[SOURCE DATA — start]
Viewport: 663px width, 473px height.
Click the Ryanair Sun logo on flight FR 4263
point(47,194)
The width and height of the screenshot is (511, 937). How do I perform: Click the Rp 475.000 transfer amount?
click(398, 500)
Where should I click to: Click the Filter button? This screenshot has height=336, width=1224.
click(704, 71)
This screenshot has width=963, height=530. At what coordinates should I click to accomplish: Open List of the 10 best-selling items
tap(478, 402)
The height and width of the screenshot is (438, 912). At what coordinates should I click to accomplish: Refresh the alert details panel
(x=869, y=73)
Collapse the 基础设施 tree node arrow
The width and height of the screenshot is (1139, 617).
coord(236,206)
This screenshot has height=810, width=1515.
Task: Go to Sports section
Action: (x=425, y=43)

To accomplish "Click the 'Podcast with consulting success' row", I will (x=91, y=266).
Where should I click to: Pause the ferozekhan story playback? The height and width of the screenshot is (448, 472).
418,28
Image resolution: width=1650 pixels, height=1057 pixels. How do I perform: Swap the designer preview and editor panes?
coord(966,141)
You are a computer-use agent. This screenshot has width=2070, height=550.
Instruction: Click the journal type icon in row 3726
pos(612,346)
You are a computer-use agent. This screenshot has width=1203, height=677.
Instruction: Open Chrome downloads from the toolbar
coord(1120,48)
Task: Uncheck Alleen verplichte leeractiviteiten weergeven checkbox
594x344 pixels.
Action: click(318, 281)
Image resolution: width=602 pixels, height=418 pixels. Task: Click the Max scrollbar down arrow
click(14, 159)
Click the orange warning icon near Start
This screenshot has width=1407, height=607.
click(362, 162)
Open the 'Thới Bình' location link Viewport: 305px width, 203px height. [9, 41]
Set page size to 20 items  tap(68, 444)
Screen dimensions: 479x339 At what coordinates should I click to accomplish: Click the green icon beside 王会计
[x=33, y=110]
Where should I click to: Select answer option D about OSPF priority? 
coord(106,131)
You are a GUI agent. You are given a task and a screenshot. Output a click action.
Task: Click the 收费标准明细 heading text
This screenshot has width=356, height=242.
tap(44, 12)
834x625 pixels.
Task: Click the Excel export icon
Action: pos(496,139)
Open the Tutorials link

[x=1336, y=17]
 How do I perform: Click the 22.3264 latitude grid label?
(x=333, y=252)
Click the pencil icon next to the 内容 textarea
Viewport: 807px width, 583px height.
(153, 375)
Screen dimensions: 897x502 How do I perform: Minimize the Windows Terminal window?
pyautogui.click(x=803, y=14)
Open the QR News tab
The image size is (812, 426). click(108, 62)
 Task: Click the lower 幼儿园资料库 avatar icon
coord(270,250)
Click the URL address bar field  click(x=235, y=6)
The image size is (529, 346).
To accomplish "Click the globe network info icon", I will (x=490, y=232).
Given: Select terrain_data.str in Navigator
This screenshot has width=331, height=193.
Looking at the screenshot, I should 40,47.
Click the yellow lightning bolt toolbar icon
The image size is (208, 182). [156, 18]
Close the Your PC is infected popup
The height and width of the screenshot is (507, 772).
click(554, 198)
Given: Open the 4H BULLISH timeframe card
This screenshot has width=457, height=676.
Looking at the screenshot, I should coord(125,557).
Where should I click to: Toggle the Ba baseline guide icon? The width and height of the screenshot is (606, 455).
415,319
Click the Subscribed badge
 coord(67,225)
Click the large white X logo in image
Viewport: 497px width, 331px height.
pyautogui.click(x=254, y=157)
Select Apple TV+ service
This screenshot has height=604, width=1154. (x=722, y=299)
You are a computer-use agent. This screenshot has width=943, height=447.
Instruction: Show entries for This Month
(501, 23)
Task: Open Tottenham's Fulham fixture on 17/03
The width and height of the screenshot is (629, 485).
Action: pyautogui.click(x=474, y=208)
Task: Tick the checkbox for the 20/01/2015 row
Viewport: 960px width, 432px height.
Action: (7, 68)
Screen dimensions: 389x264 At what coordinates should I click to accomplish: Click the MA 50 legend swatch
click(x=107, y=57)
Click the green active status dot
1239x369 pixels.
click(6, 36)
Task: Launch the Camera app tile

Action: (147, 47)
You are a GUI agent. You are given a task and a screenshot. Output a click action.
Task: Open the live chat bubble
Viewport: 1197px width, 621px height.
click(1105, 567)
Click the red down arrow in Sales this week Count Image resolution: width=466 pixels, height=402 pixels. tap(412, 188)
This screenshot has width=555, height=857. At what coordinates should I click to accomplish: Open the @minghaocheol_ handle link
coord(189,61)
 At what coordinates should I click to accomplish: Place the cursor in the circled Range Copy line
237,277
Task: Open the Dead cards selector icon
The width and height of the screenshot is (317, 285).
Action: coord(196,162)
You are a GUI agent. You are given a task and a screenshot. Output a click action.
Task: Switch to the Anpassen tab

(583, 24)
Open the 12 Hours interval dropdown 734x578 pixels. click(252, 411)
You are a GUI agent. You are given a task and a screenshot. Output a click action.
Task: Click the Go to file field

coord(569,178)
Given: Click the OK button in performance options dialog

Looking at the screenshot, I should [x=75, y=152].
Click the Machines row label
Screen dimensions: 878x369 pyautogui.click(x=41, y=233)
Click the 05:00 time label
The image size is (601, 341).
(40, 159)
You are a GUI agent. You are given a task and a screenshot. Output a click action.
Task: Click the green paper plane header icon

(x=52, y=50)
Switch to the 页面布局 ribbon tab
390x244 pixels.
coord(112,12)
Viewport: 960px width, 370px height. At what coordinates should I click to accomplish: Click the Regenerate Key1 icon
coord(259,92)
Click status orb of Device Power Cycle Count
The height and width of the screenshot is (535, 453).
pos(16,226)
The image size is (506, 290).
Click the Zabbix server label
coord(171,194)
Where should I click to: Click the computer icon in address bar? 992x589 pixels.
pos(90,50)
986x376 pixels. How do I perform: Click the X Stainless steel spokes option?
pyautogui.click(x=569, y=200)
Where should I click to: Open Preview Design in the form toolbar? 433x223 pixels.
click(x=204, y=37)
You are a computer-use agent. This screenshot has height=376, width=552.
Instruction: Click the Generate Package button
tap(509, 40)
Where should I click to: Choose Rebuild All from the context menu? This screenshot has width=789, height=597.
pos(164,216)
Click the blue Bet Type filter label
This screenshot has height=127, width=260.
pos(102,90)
[SOURCE DATA — finish]
THE PROBLEM — Write out every entry again, exactly as it appears.

RESULT OF THIS TASK —
Viewport: 663px width, 473px height.
Click the Ryanair Sun logo on flight FR 4263
point(47,194)
The width and height of the screenshot is (511, 937). How do I perform: Click the Rp 475.000 transfer amount?
click(398, 500)
Where should I click to: Click the Filter button? This screenshot has height=336, width=1224.
click(704, 71)
This screenshot has width=963, height=530. At what coordinates should I click to accomplish: Open List of the 10 best-selling items
tap(478, 402)
The height and width of the screenshot is (438, 912). At what coordinates should I click to accomplish: Refresh the alert details panel
(x=869, y=73)
Collapse the 基础设施 tree node arrow
The width and height of the screenshot is (1139, 617).
coord(236,206)
This screenshot has height=810, width=1515.
Task: Go to Sports section
Action: (x=425, y=43)

To accomplish "Click the 'Podcast with consulting success' row", I will (x=91, y=266).
Where should I click to: Pause the ferozekhan story playback? The height and width of the screenshot is (448, 472).
418,28
Image resolution: width=1650 pixels, height=1057 pixels. How do I perform: Swap the designer preview and editor panes?
coord(966,141)
You are a computer-use agent. This screenshot has width=2070, height=550.
Instruction: Click the journal type icon in row 3726
pos(612,346)
You are a computer-use agent. This screenshot has width=1203, height=677.
Instruction: Open Chrome downloads from the toolbar
coord(1120,48)
Task: Uncheck Alleen verplichte leeractiviteiten weergeven checkbox
594x344 pixels.
Action: click(318, 281)
Image resolution: width=602 pixels, height=418 pixels. Task: Click the Max scrollbar down arrow
click(14, 159)
Click the orange warning icon near Start
This screenshot has width=1407, height=607.
click(362, 162)
Open the 'Thới Bình' location link Viewport: 305px width, 203px height. [9, 41]
Set page size to 20 items  tap(68, 444)
Screen dimensions: 479x339 At what coordinates should I click to accomplish: Click the green icon beside 王会计
[x=33, y=110]
Where should I click to: Select answer option D about OSPF priority? 
coord(106,131)
You are a GUI agent. You are given a task and a screenshot. Output a click action.
Task: Click the 收费标准明细 heading text
This screenshot has width=356, height=242.
tap(44, 12)
834x625 pixels.
Task: Click the Excel export icon
Action: pos(496,139)
Open the Tutorials link

[x=1336, y=17]
 How do I perform: Click the 22.3264 latitude grid label?
(x=333, y=252)
Click the pencil icon next to the 内容 textarea
Viewport: 807px width, 583px height.
(153, 375)
Screen dimensions: 897x502 How do I perform: Minimize the Windows Terminal window?
pyautogui.click(x=803, y=14)
Open the QR News tab
The image size is (812, 426). click(108, 62)
 Task: Click the lower 幼儿园资料库 avatar icon
coord(270,250)
Click the URL address bar field  click(x=235, y=6)
The image size is (529, 346).
To accomplish "Click the globe network info icon", I will (x=490, y=232).
Given: Select terrain_data.str in Navigator
This screenshot has width=331, height=193.
Looking at the screenshot, I should 40,47.
Click the yellow lightning bolt toolbar icon
The image size is (208, 182). [156, 18]
Close the Your PC is infected popup
The height and width of the screenshot is (507, 772).
click(554, 198)
Given: Open the 4H BULLISH timeframe card
This screenshot has width=457, height=676.
Looking at the screenshot, I should coord(125,557).
Where should I click to: Toggle the Ba baseline guide icon? The width and height of the screenshot is (606, 455).
415,319
Click the Subscribed badge
 coord(67,225)
Click the large white X logo in image
Viewport: 497px width, 331px height.
pyautogui.click(x=254, y=157)
Select Apple TV+ service
This screenshot has height=604, width=1154. (x=722, y=299)
You are a computer-use agent. This screenshot has width=943, height=447.
Instruction: Show entries for This Month
(501, 23)
Task: Open Tottenham's Fulham fixture on 17/03
The width and height of the screenshot is (629, 485).
Action: pyautogui.click(x=474, y=208)
Task: Tick the checkbox for the 20/01/2015 row
Viewport: 960px width, 432px height.
Action: (7, 68)
Screen dimensions: 389x264 At what coordinates should I click to accomplish: Click the MA 50 legend swatch
click(x=107, y=57)
Click the green active status dot
1239x369 pixels.
click(6, 36)
Task: Launch the Camera app tile

Action: (147, 47)
You are a GUI agent. You are given a task and a screenshot. Output a click action.
Task: Open the live chat bubble
Viewport: 1197px width, 621px height.
click(1105, 567)
Click the red down arrow in Sales this week Count Image resolution: width=466 pixels, height=402 pixels. tap(412, 188)
This screenshot has width=555, height=857. At what coordinates should I click to accomplish: Open the @minghaocheol_ handle link
coord(189,61)
 At what coordinates should I click to accomplish: Place the cursor in the circled Range Copy line
237,277
Task: Open the Dead cards selector icon
The width and height of the screenshot is (317, 285).
Action: coord(196,162)
You are a GUI agent. You are given a task and a screenshot. Output a click action.
Task: Switch to the Anpassen tab

(583, 24)
Open the 12 Hours interval dropdown 734x578 pixels. click(252, 411)
You are a GUI agent. You are given a task and a screenshot. Output a click action.
Task: Click the Go to file field

coord(569,178)
Given: Click the OK button in performance options dialog

Looking at the screenshot, I should [x=75, y=152].
Click the Machines row label
Screen dimensions: 878x369 pyautogui.click(x=41, y=233)
Click the 05:00 time label
The image size is (601, 341).
(40, 159)
You are a GUI agent. You are given a task and a screenshot. Output a click action.
Task: Click the green paper plane header icon

(x=52, y=50)
Switch to the 页面布局 ribbon tab
390x244 pixels.
coord(112,12)
Viewport: 960px width, 370px height. At what coordinates should I click to accomplish: Click the Regenerate Key1 icon
coord(259,92)
Click status orb of Device Power Cycle Count
The height and width of the screenshot is (535, 453).
pos(16,226)
The image size is (506, 290).
Click the Zabbix server label
coord(171,194)
Where should I click to: Click the computer icon in address bar? 992x589 pixels.
pos(90,50)
986x376 pixels. How do I perform: Click the X Stainless steel spokes option?
pyautogui.click(x=569, y=200)
Where should I click to: Open Preview Design in the form toolbar? 433x223 pixels.
click(x=204, y=37)
You are a computer-use agent. This screenshot has height=376, width=552.
Instruction: Click the Generate Package button
tap(509, 40)
Where should I click to: Choose Rebuild All from the context menu? This screenshot has width=789, height=597.
pos(164,216)
Click the blue Bet Type filter label
This screenshot has height=127, width=260.
pos(102,90)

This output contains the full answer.